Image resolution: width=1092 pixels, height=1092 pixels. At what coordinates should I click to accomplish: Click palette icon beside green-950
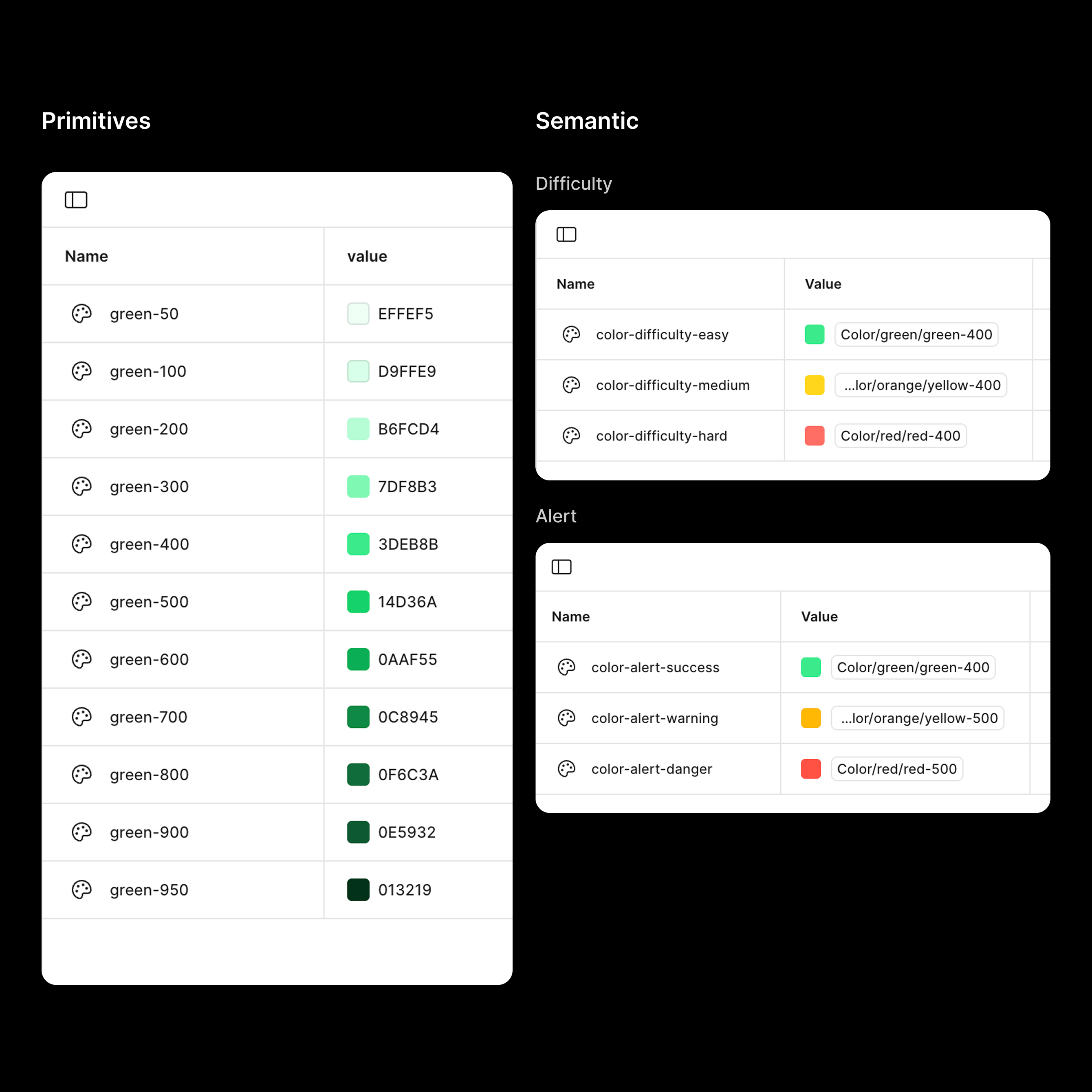(81, 889)
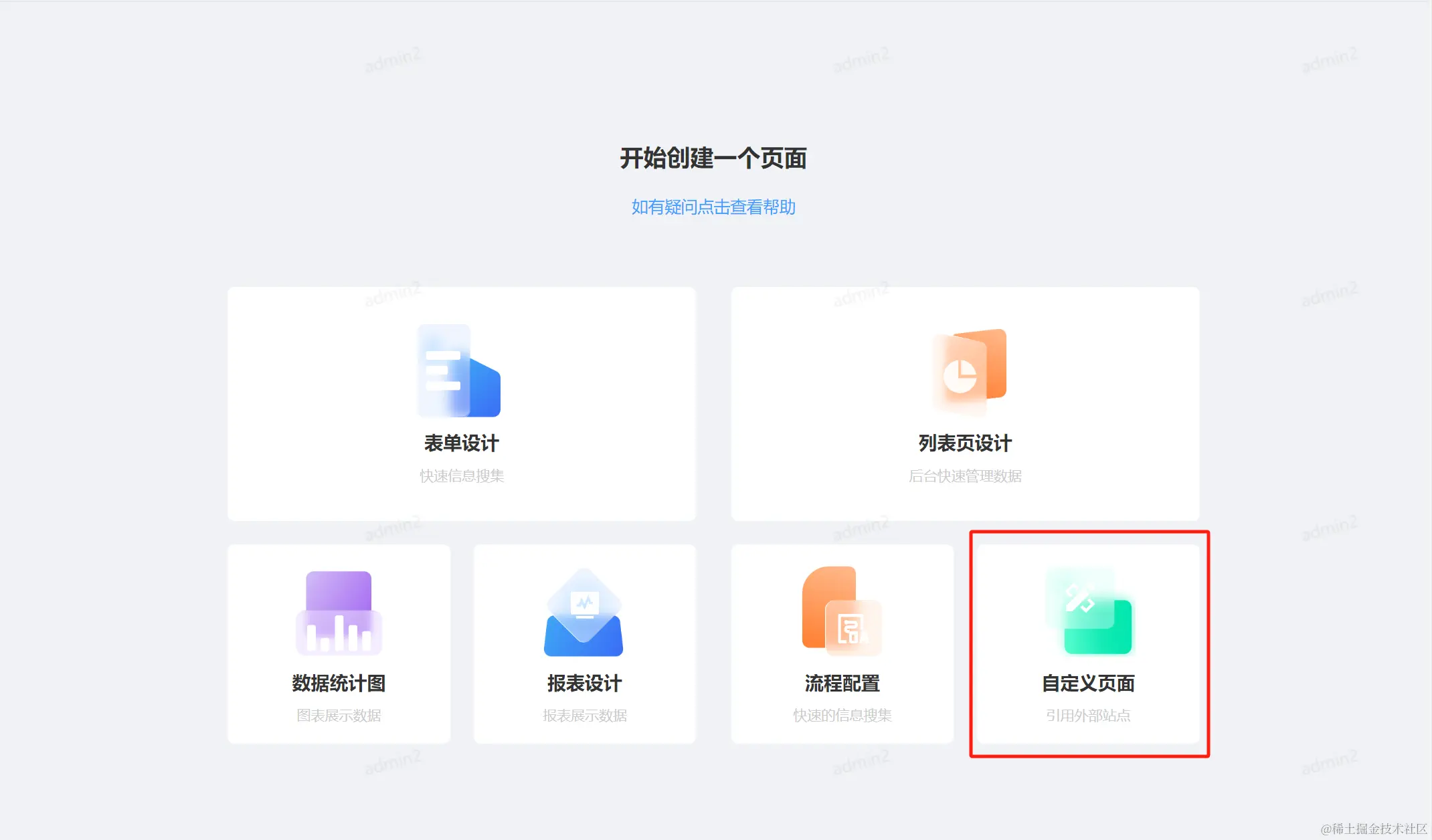Viewport: 1432px width, 840px height.
Task: Pick the 流程配置 title text
Action: click(842, 684)
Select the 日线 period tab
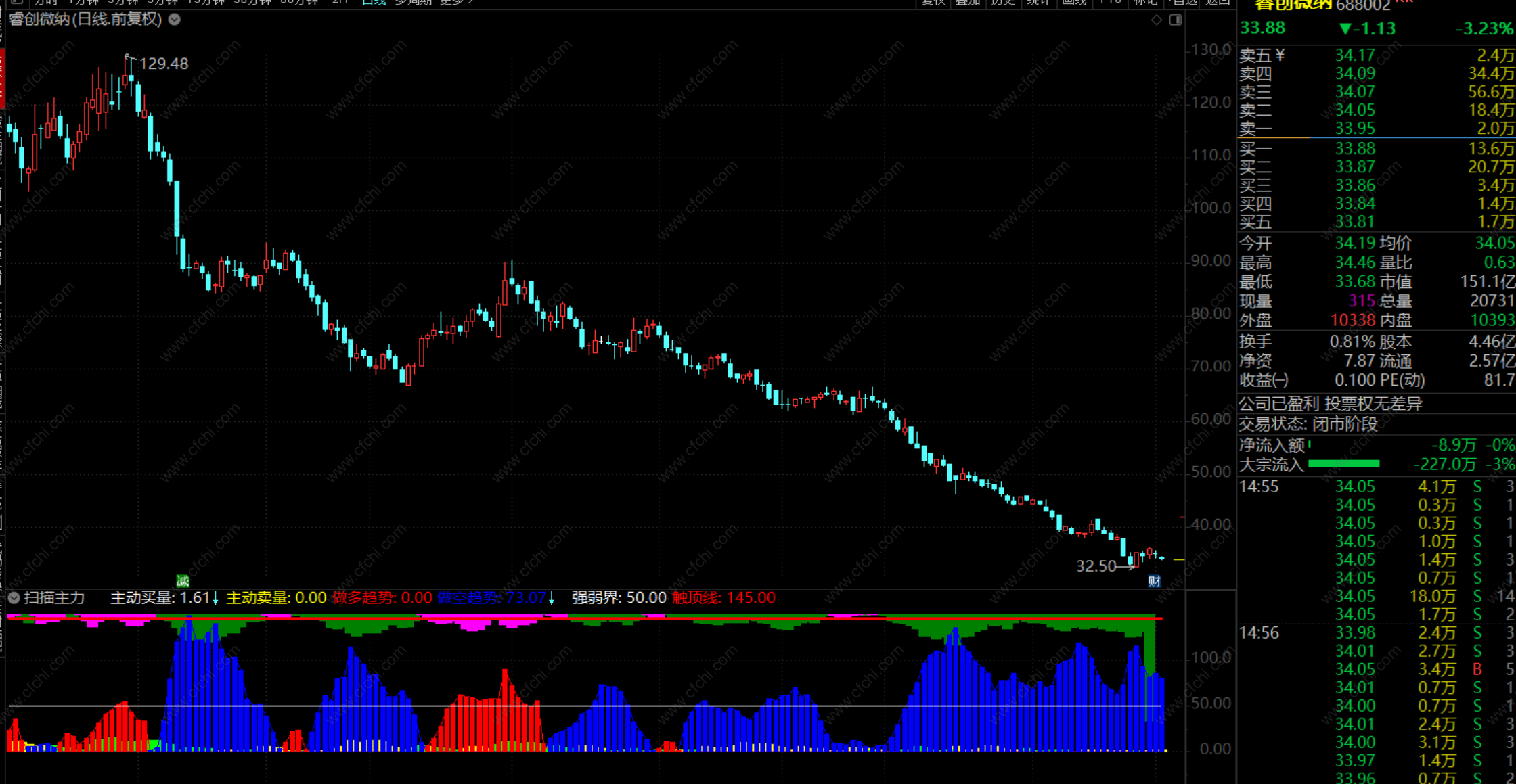Screen dimensions: 1516x784 tap(374, 2)
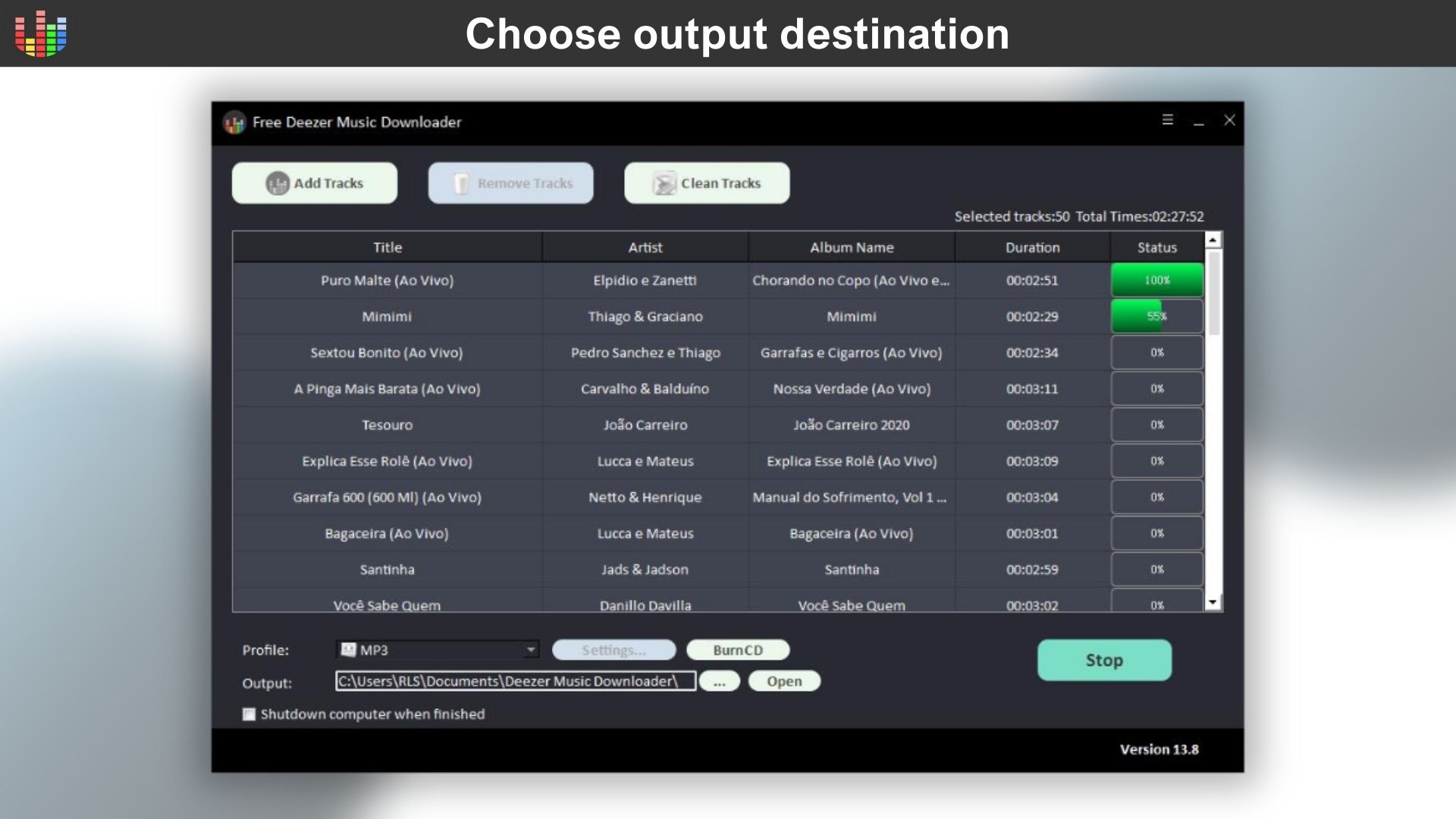The height and width of the screenshot is (819, 1456).
Task: Click the Artist column header
Action: (x=645, y=247)
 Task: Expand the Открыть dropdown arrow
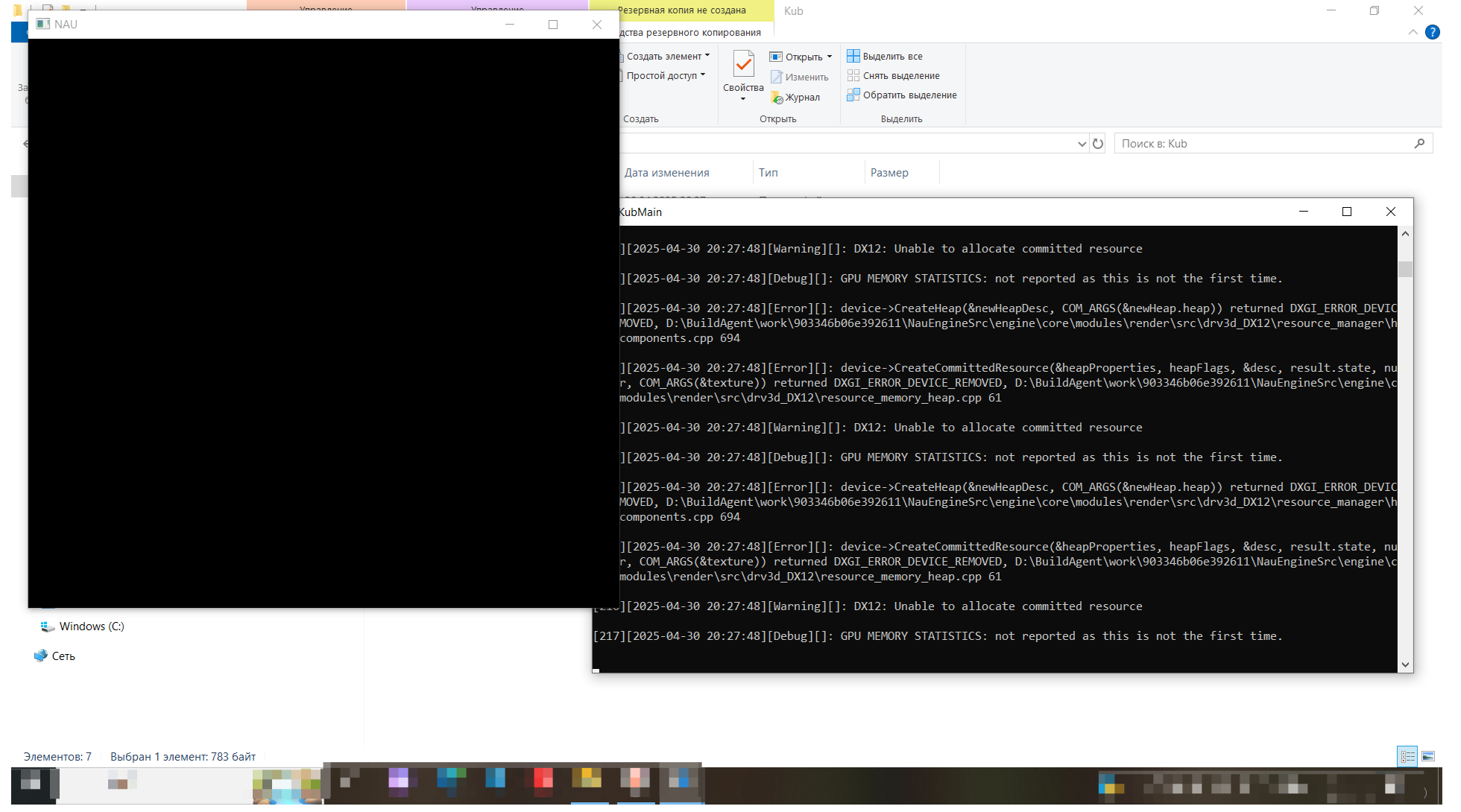(x=830, y=57)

**Exercise goal**
The full set of entries should be transcribed exactly, pictures left aside.

**Task output**
Image resolution: width=1092 pixels, height=1092 pixels. At what coordinates should I click to accomplish: Click palette icon beside green-950
(81, 889)
Viewport: 1432px width, 840px height.
Task: Pick the 流程配置 title text
Action: click(842, 684)
Select the 日线 period tab
Screen dimensions: 1516x784 tap(374, 2)
The height and width of the screenshot is (819, 1456).
Task: Click the Artist column header
Action: (x=645, y=247)
 Task: Expand the Открыть dropdown arrow
(x=830, y=57)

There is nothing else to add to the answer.